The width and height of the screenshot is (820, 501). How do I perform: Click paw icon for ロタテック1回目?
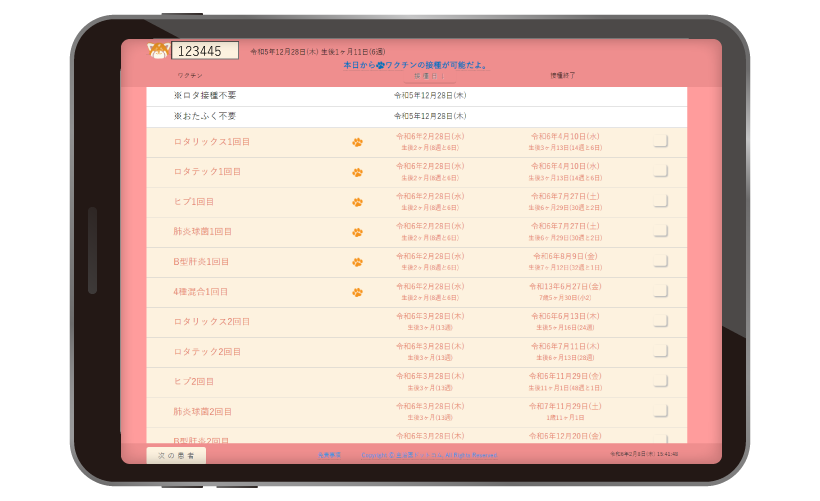(x=357, y=172)
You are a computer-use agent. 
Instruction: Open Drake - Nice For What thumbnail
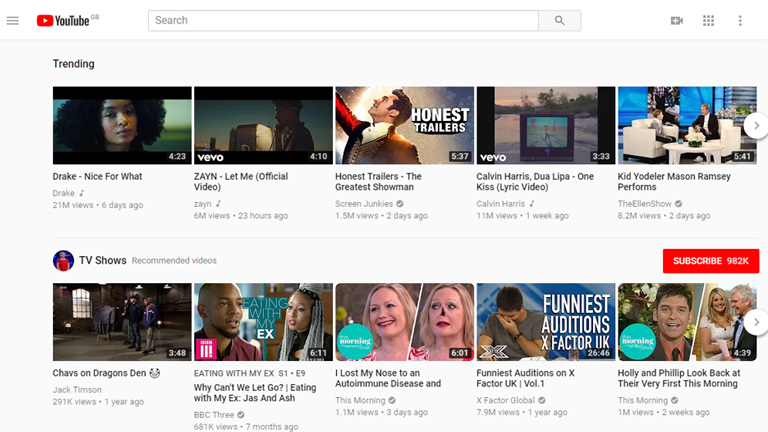tap(122, 125)
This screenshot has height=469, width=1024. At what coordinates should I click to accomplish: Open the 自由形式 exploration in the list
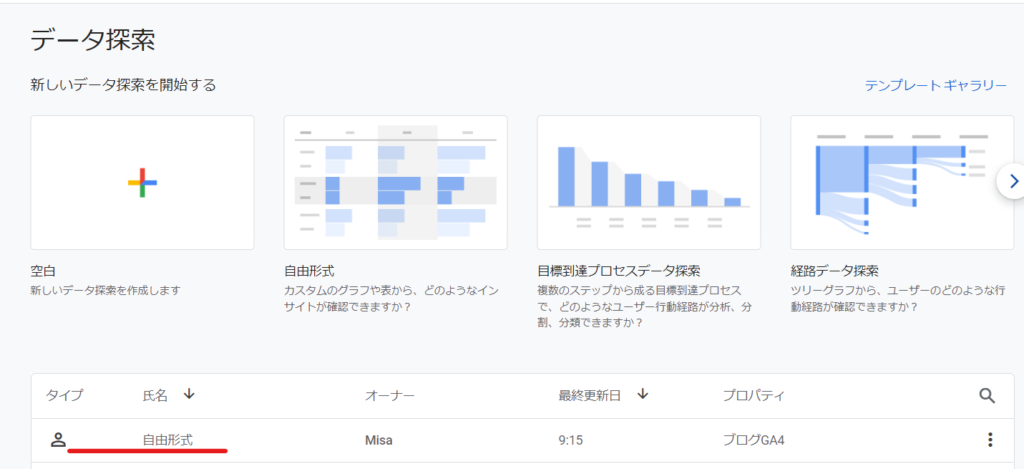[168, 440]
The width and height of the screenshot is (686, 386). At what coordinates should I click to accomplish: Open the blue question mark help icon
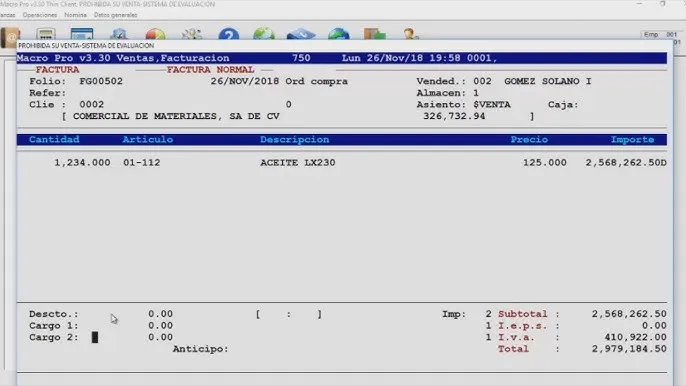pos(228,34)
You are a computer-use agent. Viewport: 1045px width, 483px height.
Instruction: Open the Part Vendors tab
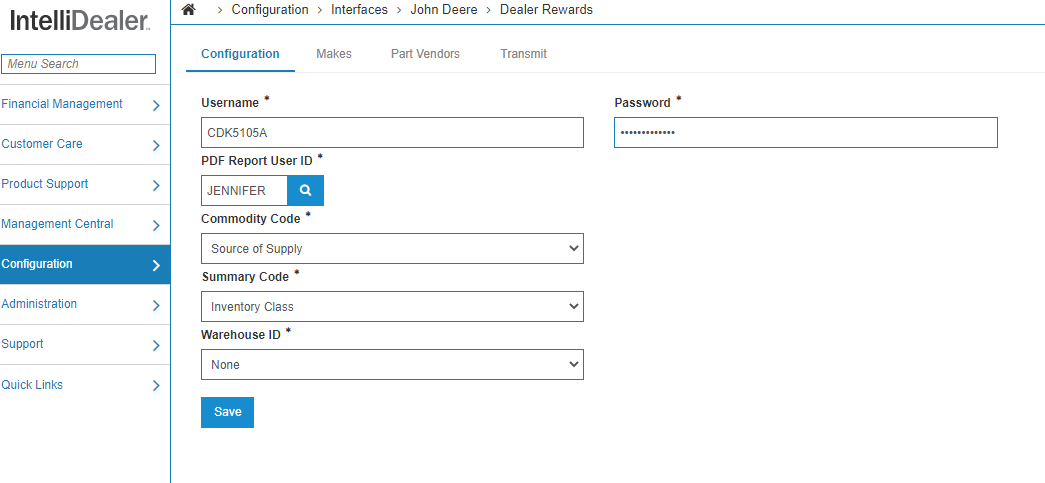coord(425,54)
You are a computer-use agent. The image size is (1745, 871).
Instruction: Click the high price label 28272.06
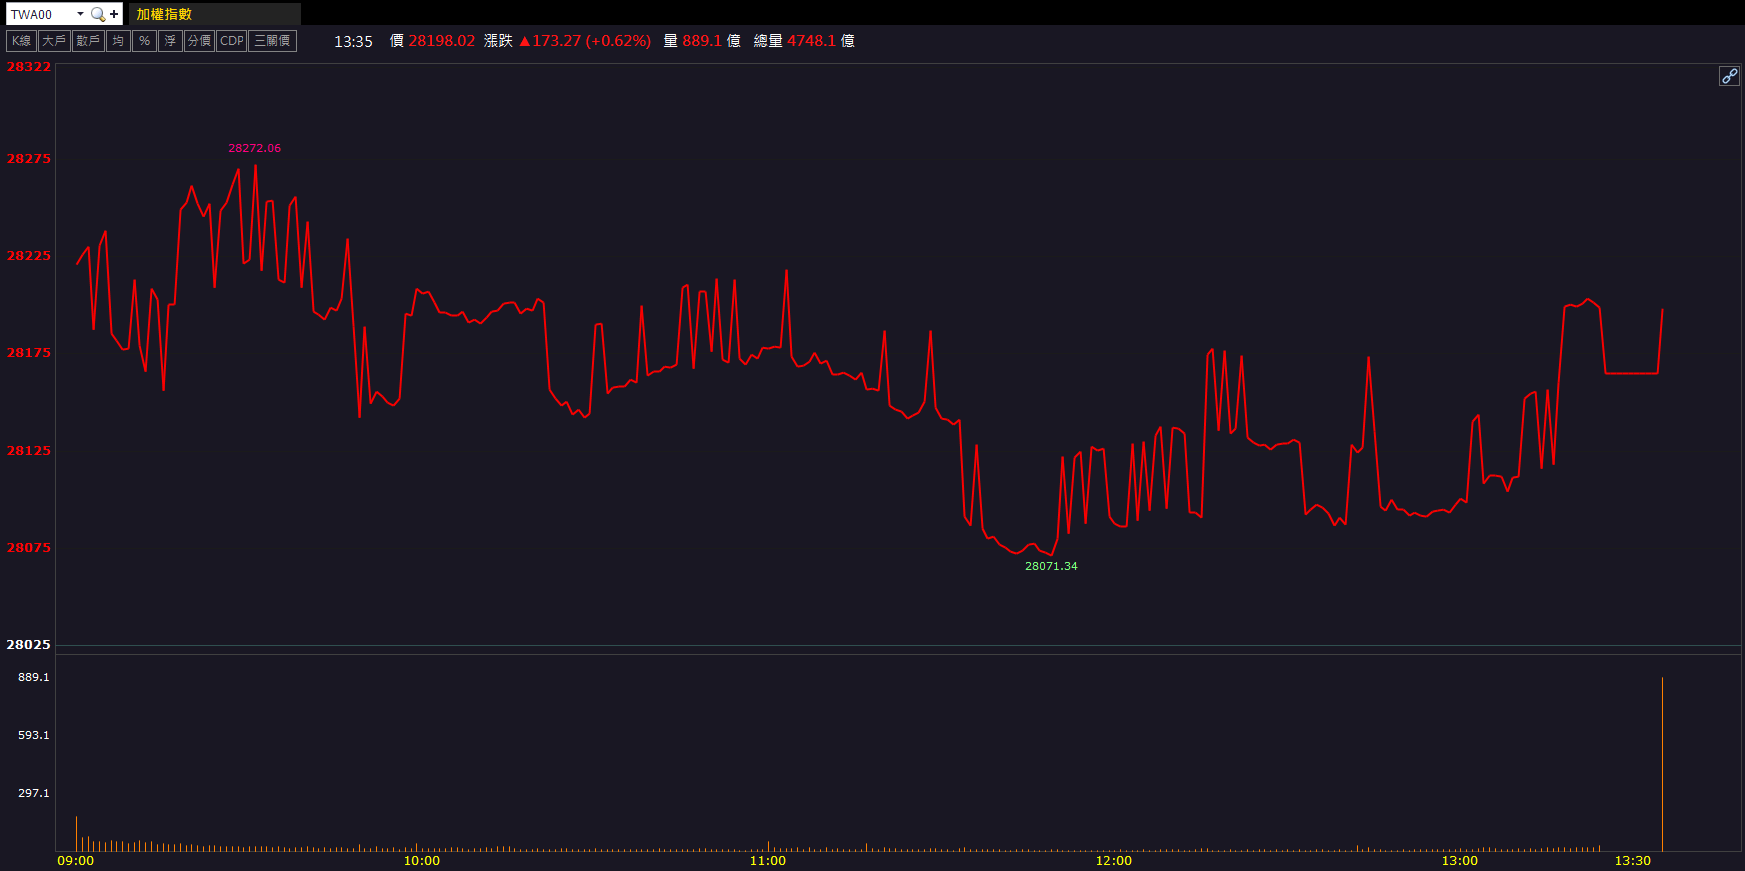(x=254, y=148)
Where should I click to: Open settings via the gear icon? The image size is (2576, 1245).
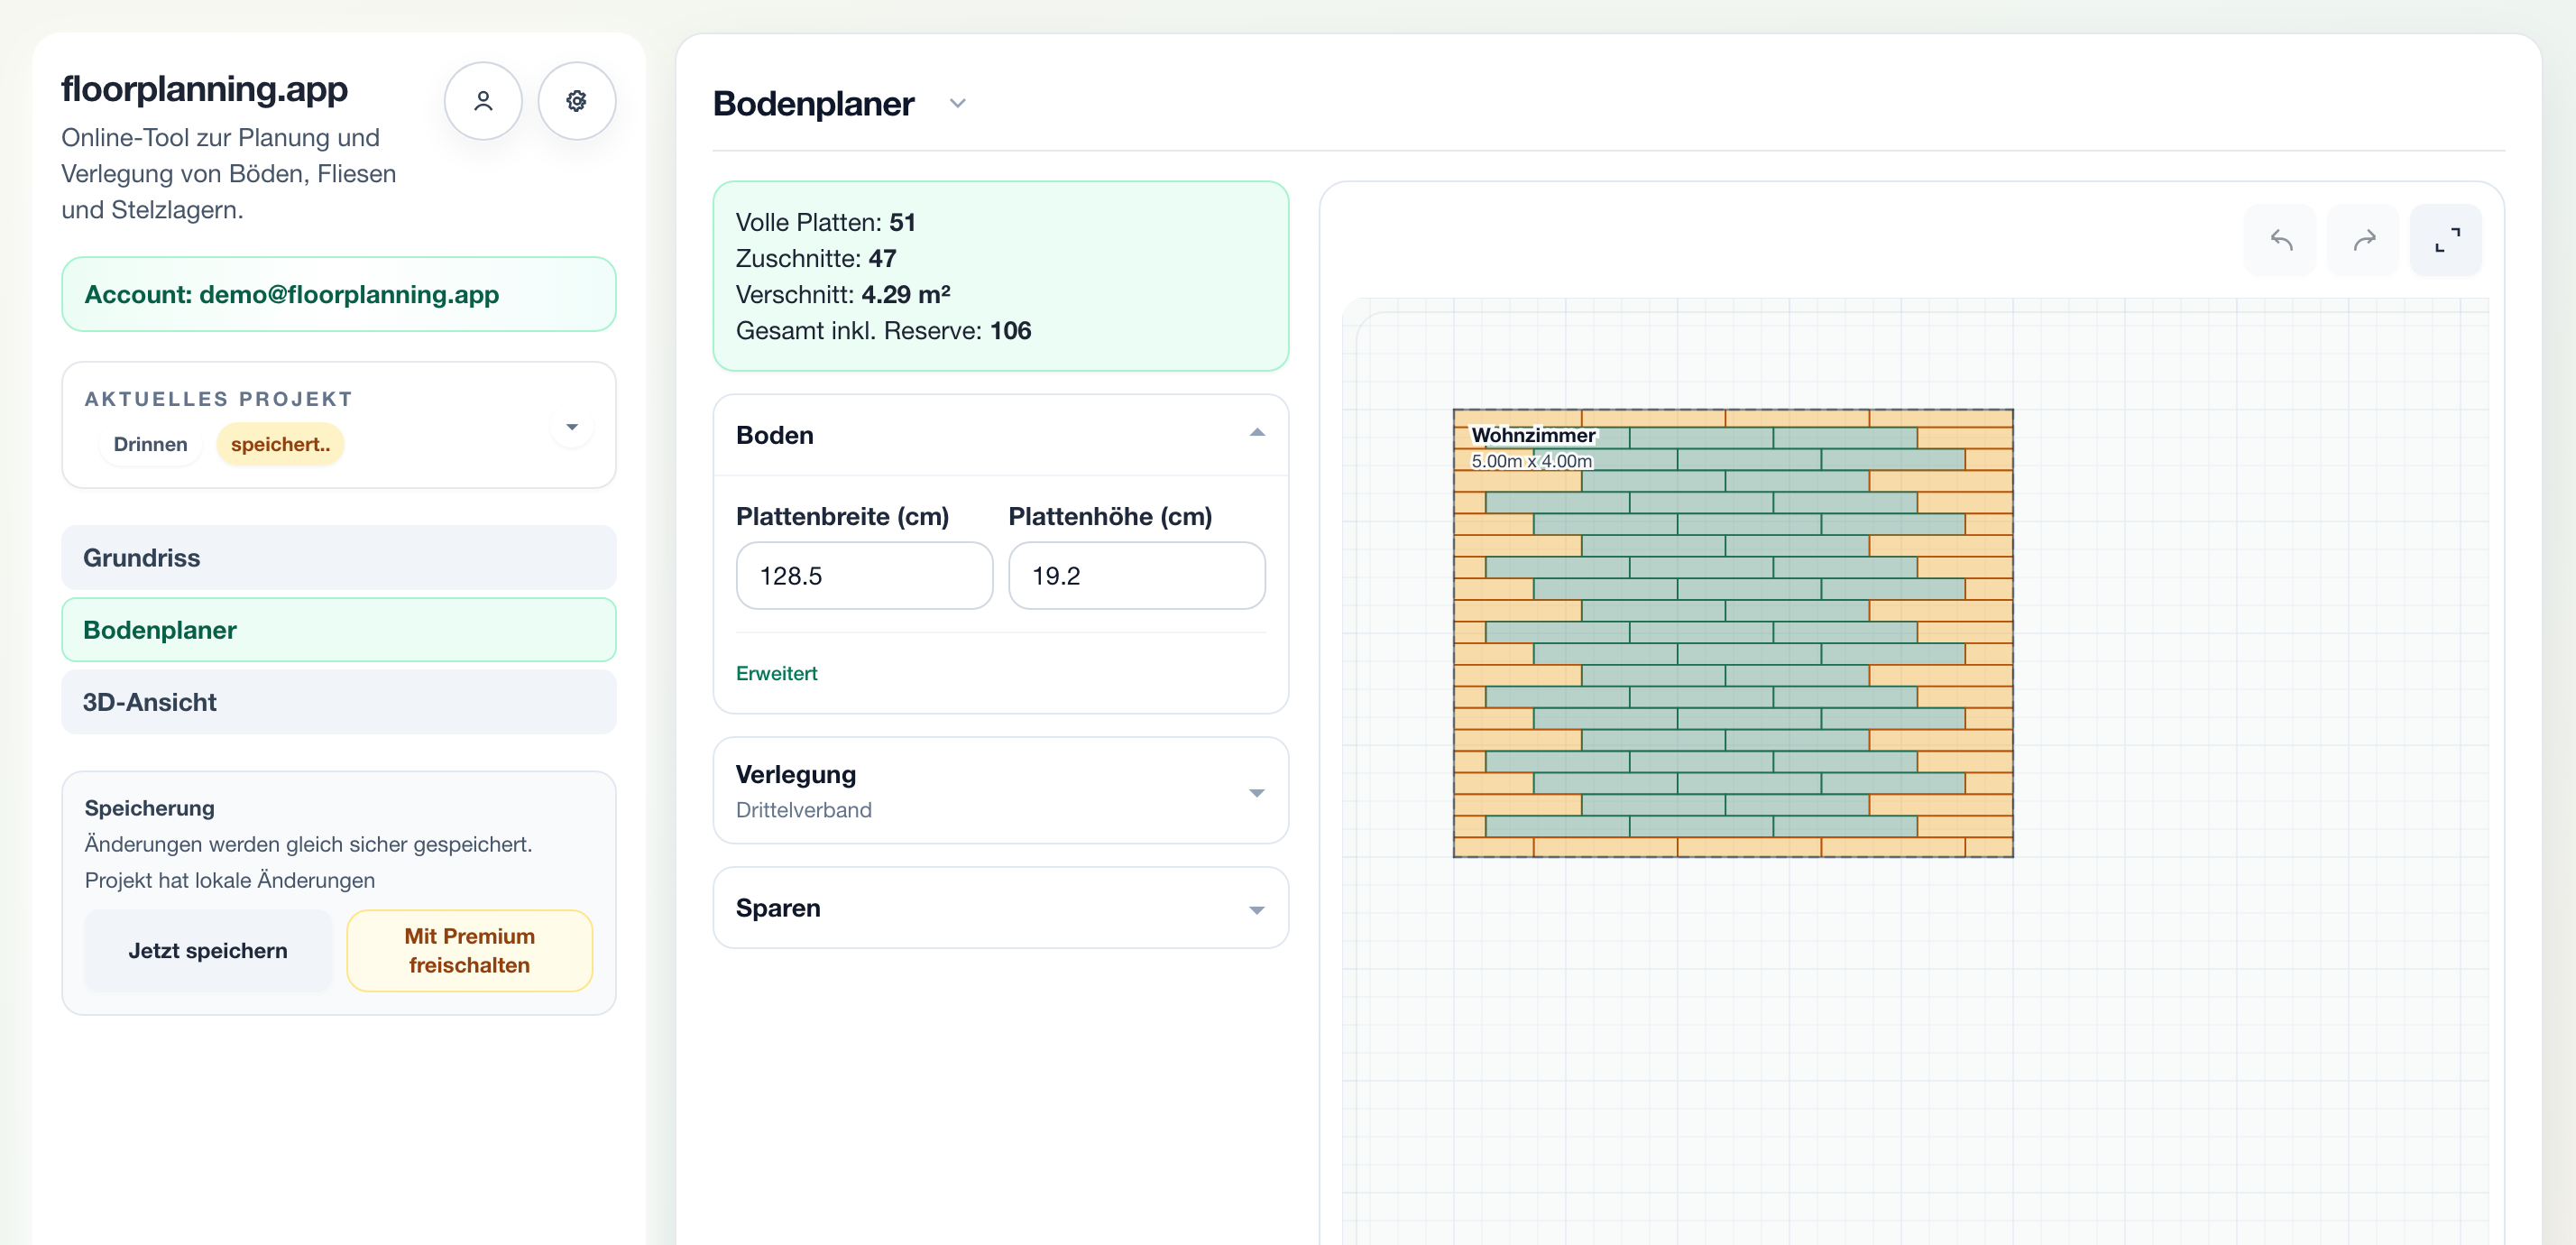click(576, 101)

### What is needed
Wherever a line in the material contains "computer", count it; the answer is the number alone.

### Problem solution
3